由曹菁菁副教授、陈雨佳硕士研究生、曹小华教授,王强副教授、华中科技大学王博老师、杜杰鹏和温志鹏硕士研究生合作的学术论文《SP2LSTM: a patch learning-based electrical load forecasting for container terminal》,于2023年8月被SCI期刊《Neural Computing and Applications》(IF=6)收录发表。
《Neural Computing and Applications》是国际上神经计算与应用领域知名SCI期刊,主要发表神经计算及遗传算法、模糊逻辑和神经模糊系统等相关技术的实际应用领域的原创研究和其他信息。
研究背景:
随着港口和海洋贸易的兴起,周边环境不可避免地被航运活动影响,负荷预测是减少港口污染、优化港口能耗结构的基础。以往的负荷预测虽然与港口能源预测有关,但它们要么预测船舶能源,要么预测碳排放,并没有考虑通过历史电力数据直接预测未来短期港口用电量。
论文简介:
针对短期电力负荷预测设计了一种在补丁学习框架下针对港口负荷的短期预测方法。首先,应用奇异谱分析分别获得去噪特征和噪声特征;然后,采用基于长短期记忆网络的补丁学习模型来解决这种时间序列预测问题。将LSTM网络和BiLSTM网络分别作为去噪和带噪数据处理的全局模型,选择卷积神经网络作为patch模型。此外,设计了一种端点检测策略,用于自适应识别补丁的位置。在一个真实的中国集装箱码头装载数据集上对该模型的性能进行了测试和验证。实验结果表明,与现有的负荷预测模型相比,该方法在7个评价指标上都具有最好的性能。

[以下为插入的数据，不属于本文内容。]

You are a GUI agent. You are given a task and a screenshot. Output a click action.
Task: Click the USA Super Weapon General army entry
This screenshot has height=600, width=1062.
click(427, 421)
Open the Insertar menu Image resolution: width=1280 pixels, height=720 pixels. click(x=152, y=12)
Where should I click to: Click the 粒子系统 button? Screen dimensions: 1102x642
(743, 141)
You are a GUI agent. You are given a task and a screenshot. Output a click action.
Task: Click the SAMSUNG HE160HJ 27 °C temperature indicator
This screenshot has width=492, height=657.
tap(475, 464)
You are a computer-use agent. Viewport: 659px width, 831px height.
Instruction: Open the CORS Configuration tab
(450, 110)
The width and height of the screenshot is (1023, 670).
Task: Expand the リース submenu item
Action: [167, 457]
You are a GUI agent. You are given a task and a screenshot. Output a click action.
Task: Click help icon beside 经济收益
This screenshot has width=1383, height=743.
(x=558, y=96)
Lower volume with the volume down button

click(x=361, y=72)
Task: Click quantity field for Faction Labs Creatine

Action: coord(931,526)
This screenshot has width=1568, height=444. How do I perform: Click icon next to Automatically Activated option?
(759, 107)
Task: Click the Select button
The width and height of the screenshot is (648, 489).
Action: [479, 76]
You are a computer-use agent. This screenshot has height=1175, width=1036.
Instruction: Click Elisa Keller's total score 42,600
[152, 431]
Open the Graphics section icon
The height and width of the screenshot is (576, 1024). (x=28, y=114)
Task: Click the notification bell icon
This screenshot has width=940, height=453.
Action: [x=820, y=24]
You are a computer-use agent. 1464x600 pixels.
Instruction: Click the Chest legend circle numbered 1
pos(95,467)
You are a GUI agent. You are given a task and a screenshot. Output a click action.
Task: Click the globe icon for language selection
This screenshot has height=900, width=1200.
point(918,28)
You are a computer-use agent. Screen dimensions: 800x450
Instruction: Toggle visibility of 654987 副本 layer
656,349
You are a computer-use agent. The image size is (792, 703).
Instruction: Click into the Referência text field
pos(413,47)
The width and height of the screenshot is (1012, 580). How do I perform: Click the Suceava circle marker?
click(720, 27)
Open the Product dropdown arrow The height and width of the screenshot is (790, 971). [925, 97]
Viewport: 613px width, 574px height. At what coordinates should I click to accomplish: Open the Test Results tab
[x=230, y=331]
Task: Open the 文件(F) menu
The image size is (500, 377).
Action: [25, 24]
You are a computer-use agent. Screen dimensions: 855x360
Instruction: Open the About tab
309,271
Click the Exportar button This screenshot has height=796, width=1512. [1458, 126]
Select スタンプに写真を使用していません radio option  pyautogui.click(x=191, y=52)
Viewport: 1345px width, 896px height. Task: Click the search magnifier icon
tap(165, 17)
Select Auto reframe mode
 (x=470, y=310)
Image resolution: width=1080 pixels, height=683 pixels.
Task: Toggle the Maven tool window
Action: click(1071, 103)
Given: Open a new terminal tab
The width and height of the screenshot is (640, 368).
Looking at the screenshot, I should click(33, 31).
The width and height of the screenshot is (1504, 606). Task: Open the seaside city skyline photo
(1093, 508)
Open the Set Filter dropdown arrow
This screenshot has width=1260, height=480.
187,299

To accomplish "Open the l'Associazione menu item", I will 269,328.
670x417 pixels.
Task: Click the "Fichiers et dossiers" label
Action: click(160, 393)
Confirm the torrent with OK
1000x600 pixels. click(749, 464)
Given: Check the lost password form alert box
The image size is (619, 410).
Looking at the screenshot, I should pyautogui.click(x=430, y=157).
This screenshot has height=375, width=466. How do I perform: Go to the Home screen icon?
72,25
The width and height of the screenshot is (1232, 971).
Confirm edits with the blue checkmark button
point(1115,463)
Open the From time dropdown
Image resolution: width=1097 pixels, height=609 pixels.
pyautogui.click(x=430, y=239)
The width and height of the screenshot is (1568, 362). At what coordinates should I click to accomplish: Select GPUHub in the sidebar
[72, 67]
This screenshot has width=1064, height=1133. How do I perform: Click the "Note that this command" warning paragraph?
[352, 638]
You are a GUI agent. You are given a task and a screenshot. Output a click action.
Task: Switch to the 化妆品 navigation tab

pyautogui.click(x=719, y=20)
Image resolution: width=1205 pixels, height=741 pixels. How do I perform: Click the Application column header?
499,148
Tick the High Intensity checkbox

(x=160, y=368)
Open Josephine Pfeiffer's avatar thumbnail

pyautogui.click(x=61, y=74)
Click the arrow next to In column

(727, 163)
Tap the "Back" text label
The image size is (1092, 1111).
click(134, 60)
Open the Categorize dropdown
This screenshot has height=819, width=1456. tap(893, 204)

Designing a short-term forecasting approach aimed at port load under the framework of patch learning for short-term electricity load forecasting. Firstly, singular spectrum analysis is applied to obtain denoised and noise features, respectively; then, a patch learning model based on the long short-term memory network is employed to address such a time-series forecasting problem. LSTM network and BiLSTM are considered as the global models to process denoised and noisy data, respectively, and convolutional neural network is selected as the patch model. Furthermore, an endpoint detection strategy is designed for adaptively identifying the positions of patches. The performance of the proposed model is tested and verified on a real Chinese container terminal load dataset.Experimental results show that the proposed approach, compared with state-of-the-art load forecasting models, has the greatest performance with respect to seven evaluation criteria.
主要完成研究生简介:陈雨佳,男,武汉理工大学交通与物流工程学院硕士研究生,主要研究领域为港口能源预测,研究成果发表在《Neural Computing and Applications》。